#Function

The unix_timestamp() function in PySpark is used to convert a timestamp or date string into the number of seconds since January 1, 1970 (epoch time). This function is particularly useful for working with timestamp differences, conversions, or calculations based on time.

Syntax

unix_timestamp(column, format=None)

Difference Between Two Timestamps

Calculate the time difference between two timestamp columns using unix_timestamp().

data = [
    ("2024-12-31 08:30:00", "2024-12-31 10:30:00"),
    ("2024-12-31 09:00:00", "2024-12-31 17:00:00"),
]
columns = ["start_time", "end_time"]

df = spark.createDataFrame(data, columns)

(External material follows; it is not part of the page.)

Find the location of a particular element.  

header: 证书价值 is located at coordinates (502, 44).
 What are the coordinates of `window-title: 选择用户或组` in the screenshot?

# Calculate time difference in seconds
df = df.withColumn("time_diff_seconds", unix_timestamp("end_time") - unix_timestamp("start_time"))

df.show()
+-------------------+-------------------+----------------+
|        start_time |          end_time |time_diff_seconds|
+-------------------+-------------------+----------------+
|2024-12-31 08:30:00|2024-12-31 10:30:00|            7200|
|2024-12-31 09:00:00|2024-12-31 17:00:00|           28800|
+-------------------+-------------------+----------------+

Important Notes

  1. Default Format: If the timestamp strings match the default format (yyyy-MM-dd HH:mm:ss), the format argument can be omitted.
  2. Date-only Strings: You can use unix_timestamp() with date-only strings (yyyy-MM-dd) to get the start of the day in epoch seconds.
  3. Returns None for Invalid Dates: If the input does not match the specified format, the function will return null.